NASHVILLE, Tenn. (WKRN) — Four teenagers who escaped from the Juvenile Detention Center in downtown Nashville over the weekend were able to convince a staff member to help them get to an unsecured basement, which allowed them to exit the facility, officials said Monday.

In a statement released Monday afternoon, Kathryn Sinback, the Court Administrator for Davidson County Juvenile Court, revealed the results of an internal investigation into the events leading up to the escape Saturday night.

According to Sinback, at approximately 9:44 p.m., 16-year-old Decorrius Wright, 17-year-old Morris Marsh, 17-year-old Brandon Caruthers and 15-year-old Calvin Howse escaped from the detention facility.

MORE: Search continues for ‘dangerous’ teen escapees in Nashville

Sinback said an internal investigation determined the four teenagers were outside their cells after the usual 9 p.m. bedtime because a supervisor had asked them to help clean the inside of the facility.

While out of their cells, Sinback explained there was a disturbance in another part of the facility and the four were left unsupervised.

The youth were reportedly able to enter an elevator that had been left ajar by a staff member.

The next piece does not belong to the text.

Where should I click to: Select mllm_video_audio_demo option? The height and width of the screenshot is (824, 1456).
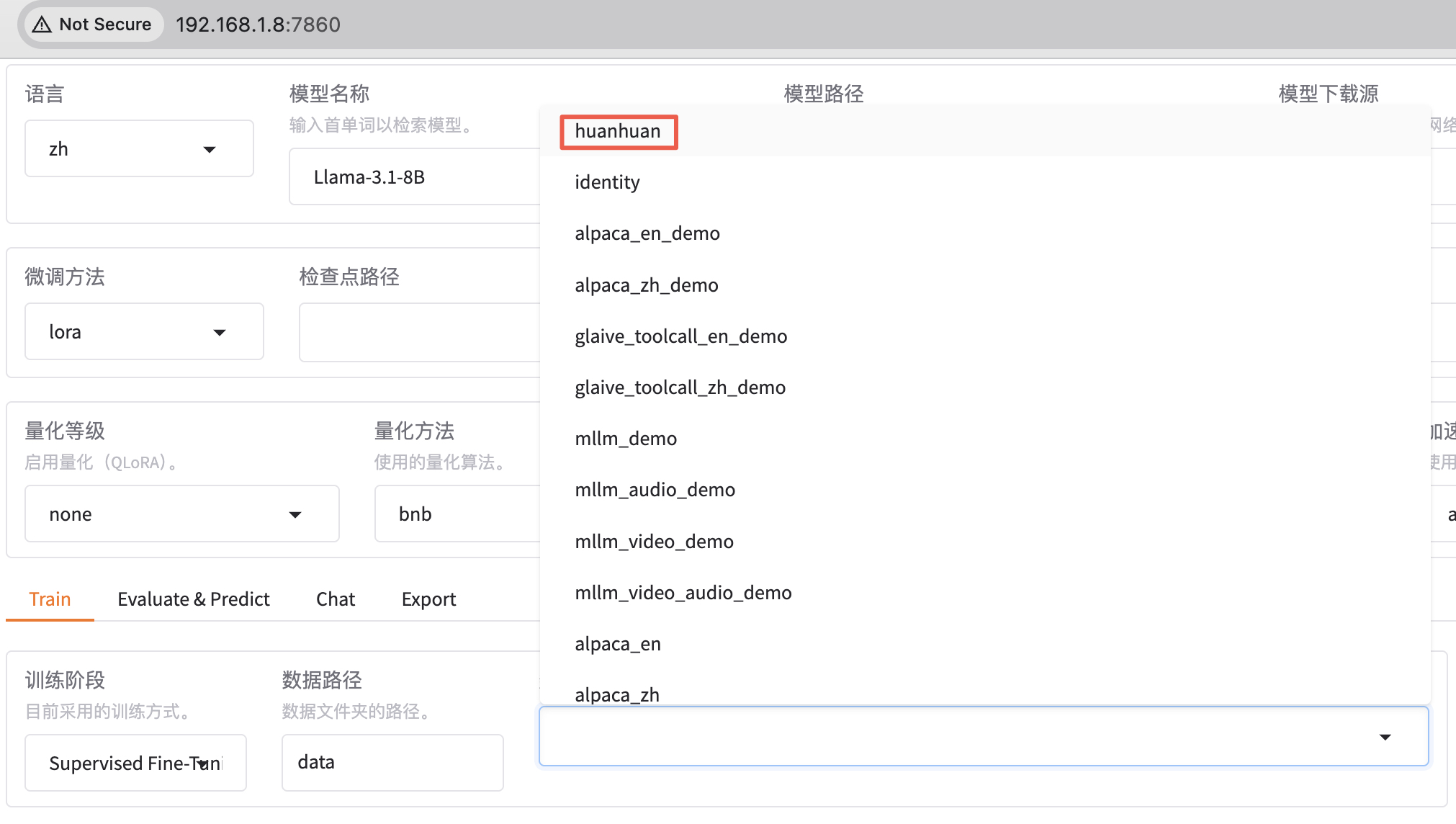(x=683, y=593)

Sinback revealed they were then able to convince a staff member to make a call to Master Control and request the elevator be sent to the basement, which is an unsecured area youth are not permitted to access.

The staff member in Master Control sent the elevator to the unsecured basement area, Sinback explained. When the juveniles exited the elevator in the basement, they were apparently able to enter a public area of Juvenile Court and run out the front door of the Juvenile Justice Center.

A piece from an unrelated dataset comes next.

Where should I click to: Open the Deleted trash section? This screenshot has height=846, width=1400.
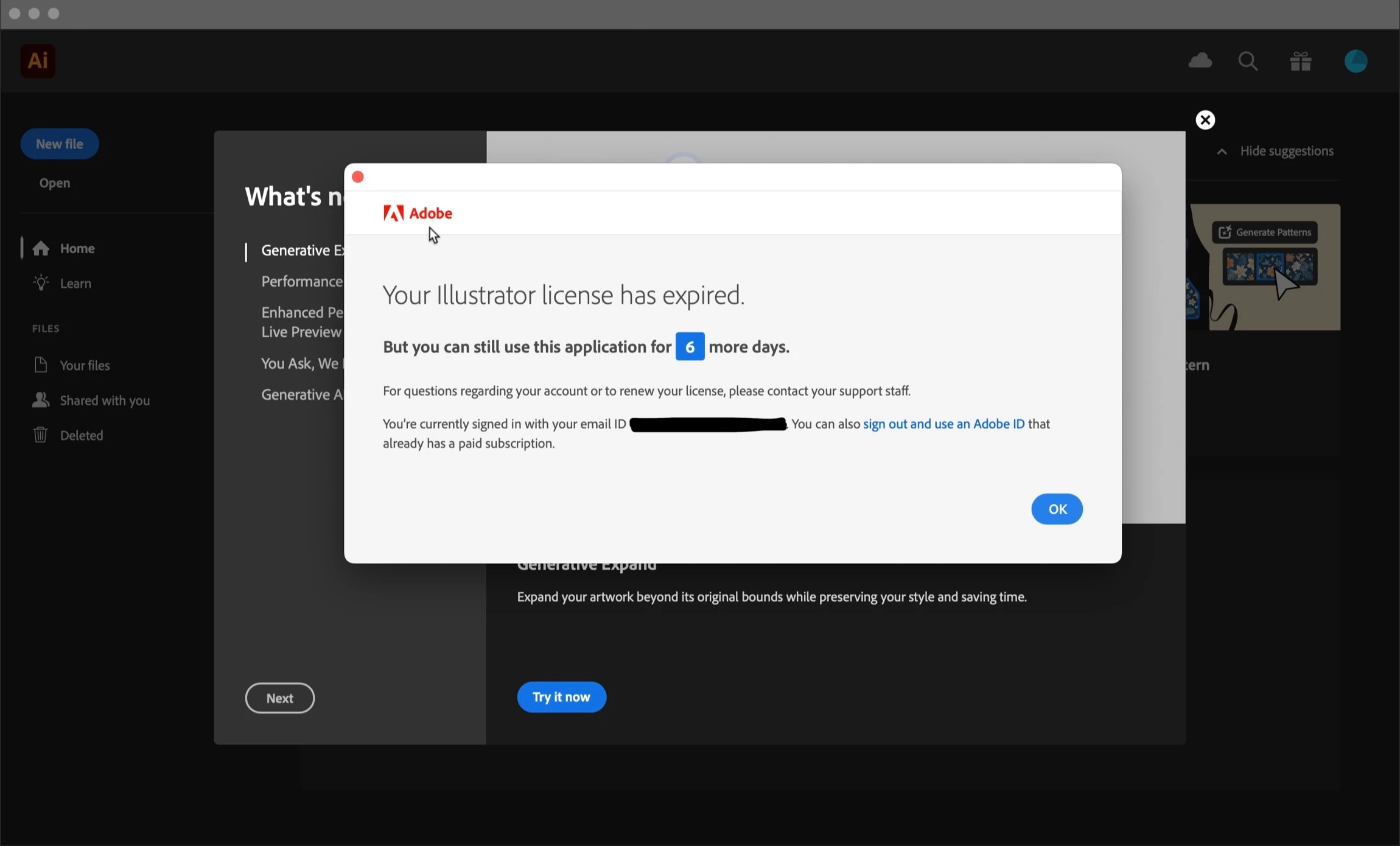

RELATED: Prosecutors work to determine if co-defendant in Nashville musician’s murder helped in escape

Davidson County Juvenile Court oversees the Juvenile Detention Center, which houses youth awaiting trial in Nashville. It is managed by Youth Opportunity Investments, a private detention contractor.

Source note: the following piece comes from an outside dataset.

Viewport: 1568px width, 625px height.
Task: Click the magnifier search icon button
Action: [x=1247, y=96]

According to the contractor, the supervisor on duty notified the facility director that the juveniles were missing at 9:57 p.m. The supervisor then drove around in his car looking for the four teens and did not contact Metro police until 10:22 p.m.

Investigators released the audio of that call Monday afternoon.

(911 call regarding escapees / Courtesy: Nashville Emergency Communications)

Sinback added: “The Davidson County Juvenile Court is presently conducting an exhaustive review of this matter. Several immediate measures have been taken by the contractor, Youth Opportunity Investments, such as limiting access to the facility elevator to supervisory staff. [The company] has also placed several staff members on administrative leave while they investigate critical oversights that made the escape possible. Juvenile Court is closely monitoring the contractor’s response to this incident.”

“Juvenile Court will remain completely engaged in all efforts to return the youth to detention, to determine exactly how this happened, and to ensure that this type of incident does not happen again,” Sinback said in the statement.

The four teenage escapees should be considered dangerous, police explained.

Wright is accused of shooting and killing Kyle Yorlets, 24, on Torbett Street in February. Marsh is suspected of killing Charles Easley, 19, on Lemont Drive in April.

The other escapees, Caruthers and Howse, have armed robbery and gun possession charges in their criminal history. Caruthers had been transferred to adult court on an Aug. 2018 armed robbery case from Apache Trail in South Nashville. Howse was last arrested Nov. 21 on Dickerson Pike on charges of auto theft and gun possession.

Anyone who sees them is asked to call 615-862-8600 immediately.